Working in Cyber Security, sometimes I have to work night shifts for up to 4 nights in a row. It is quite hard to flip your body clock on its head to adjust for night shifts. It’s even harder to eat clean, cut out caffeine and fit in the exercise! Having worked these sort of shift patterns for a while (both in the police and in cyber security), I now know what works for me.
This doesn’t mean I find it easy, I don’t think it will ever be a seamless transition from days to nights, but I can cope nonetheless. When I am scheduled to work nights, I completely cut out caffeine from my diet. Did you know that caffeine can stay in your body for up to 18 hours, so it’s not good me drinking a cup of coffee at 2am and trying to get to sleep at 7am, it just won’t work – replace with plenty of water!
I also really try to exclude sweets, chocolate and fast food, concentrating on healthier snacks. This is not as hard as you think if you prepare well before the shifts, use tips like batch cooking and freezing, stock up on plenty of healthy snacks, fruit and water. I also religiously wear blue-light blocking glasses throughout the night, these glasses are a game changer in reducing strain on the eyes and tiredness. They heavily reduce blue light from screens, smartphones, TV’s etc., which when working long shifts, means I don’t suffer from headaches like I used to. You can buy them for £9.95 here
So when it comes to exercise, when is the best time to work out on a night shift? I have tried all three variations, so here are my pros and cons of each training time;
Before; As I have only been awake a few hours and I have ate and hydrated well, I prefer this time for training as It gives me a burst of energy before work and wakes me up, ensuring I am ready for the shift! I ensure I eat my first meal as soon as I get to work to, ensuring I am heavy on the carbs, with some protein and veg.
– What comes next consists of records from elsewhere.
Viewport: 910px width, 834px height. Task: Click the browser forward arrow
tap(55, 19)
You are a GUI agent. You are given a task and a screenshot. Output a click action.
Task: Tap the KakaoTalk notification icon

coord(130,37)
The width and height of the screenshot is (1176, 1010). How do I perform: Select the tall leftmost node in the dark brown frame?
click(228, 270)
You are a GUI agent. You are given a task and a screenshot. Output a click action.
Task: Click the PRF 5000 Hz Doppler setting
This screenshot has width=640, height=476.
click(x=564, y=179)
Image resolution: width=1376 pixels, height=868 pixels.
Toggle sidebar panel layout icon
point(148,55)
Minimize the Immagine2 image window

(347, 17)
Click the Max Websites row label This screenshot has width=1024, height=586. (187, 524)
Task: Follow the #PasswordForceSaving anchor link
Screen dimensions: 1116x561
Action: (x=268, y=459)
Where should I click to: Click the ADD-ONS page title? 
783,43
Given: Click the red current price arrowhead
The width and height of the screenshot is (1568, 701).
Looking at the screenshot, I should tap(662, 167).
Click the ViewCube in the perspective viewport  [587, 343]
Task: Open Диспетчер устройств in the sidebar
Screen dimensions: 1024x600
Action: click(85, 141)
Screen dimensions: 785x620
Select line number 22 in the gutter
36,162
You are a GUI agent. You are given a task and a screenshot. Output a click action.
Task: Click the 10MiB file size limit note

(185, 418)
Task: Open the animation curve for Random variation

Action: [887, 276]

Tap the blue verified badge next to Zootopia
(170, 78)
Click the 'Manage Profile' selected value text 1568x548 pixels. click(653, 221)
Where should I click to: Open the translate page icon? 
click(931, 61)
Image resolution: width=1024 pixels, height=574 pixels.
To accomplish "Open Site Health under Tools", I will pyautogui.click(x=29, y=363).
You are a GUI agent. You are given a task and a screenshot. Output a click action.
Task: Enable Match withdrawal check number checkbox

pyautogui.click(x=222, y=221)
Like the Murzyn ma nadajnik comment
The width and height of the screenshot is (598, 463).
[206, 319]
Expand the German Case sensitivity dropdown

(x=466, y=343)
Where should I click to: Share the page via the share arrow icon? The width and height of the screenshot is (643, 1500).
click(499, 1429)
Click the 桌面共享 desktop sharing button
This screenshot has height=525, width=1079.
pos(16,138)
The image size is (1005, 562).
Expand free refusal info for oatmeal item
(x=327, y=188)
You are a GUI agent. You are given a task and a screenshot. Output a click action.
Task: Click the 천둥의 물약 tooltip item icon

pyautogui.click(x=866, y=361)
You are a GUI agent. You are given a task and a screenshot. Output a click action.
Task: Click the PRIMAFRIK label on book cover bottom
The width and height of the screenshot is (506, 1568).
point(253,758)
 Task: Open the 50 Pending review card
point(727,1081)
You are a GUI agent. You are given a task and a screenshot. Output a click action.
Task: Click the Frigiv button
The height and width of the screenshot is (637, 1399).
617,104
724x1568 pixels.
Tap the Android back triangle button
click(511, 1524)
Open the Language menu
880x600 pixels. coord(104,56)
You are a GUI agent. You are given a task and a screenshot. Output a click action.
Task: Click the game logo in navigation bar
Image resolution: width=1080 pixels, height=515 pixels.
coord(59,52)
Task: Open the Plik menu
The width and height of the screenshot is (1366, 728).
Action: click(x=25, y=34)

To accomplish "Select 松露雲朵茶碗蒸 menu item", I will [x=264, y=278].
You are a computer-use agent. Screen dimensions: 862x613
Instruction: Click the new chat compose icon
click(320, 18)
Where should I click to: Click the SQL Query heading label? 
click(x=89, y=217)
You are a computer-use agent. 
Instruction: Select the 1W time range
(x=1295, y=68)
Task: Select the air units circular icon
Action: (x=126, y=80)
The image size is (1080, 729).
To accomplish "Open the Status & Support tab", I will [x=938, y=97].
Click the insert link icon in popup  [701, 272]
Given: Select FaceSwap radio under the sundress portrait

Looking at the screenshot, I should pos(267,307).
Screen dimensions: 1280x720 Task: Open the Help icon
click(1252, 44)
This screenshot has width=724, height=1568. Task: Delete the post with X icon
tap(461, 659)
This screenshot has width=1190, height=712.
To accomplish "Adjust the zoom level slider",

During; I enjoy training during a shift, if I feel my energy dipping around 2-3am, this is the right time to have a banana and head to the gym! On the flipside, there are nights that no matter what I do or what I say, I absolutely do not have the mental power to get in car and drive to the gym, and sugary snacking takes over! (it happens to the best of us!)
After; I absolutely hated training straight after a night shift, I felt weak with very little energy and once I got home and ate, there was absolutely no chance of me sleeping for a good hour or so, this meant I was lethargic once I had woken up for the next shift.
I would highly recommend eating constant smaller meals throughout the night to keep your energy up and to really steer clear of the sugary snacks and fast food! Prep your meals well by batch cooking and freezing, don’t let the night shift be an excuse for poor training and eating habits!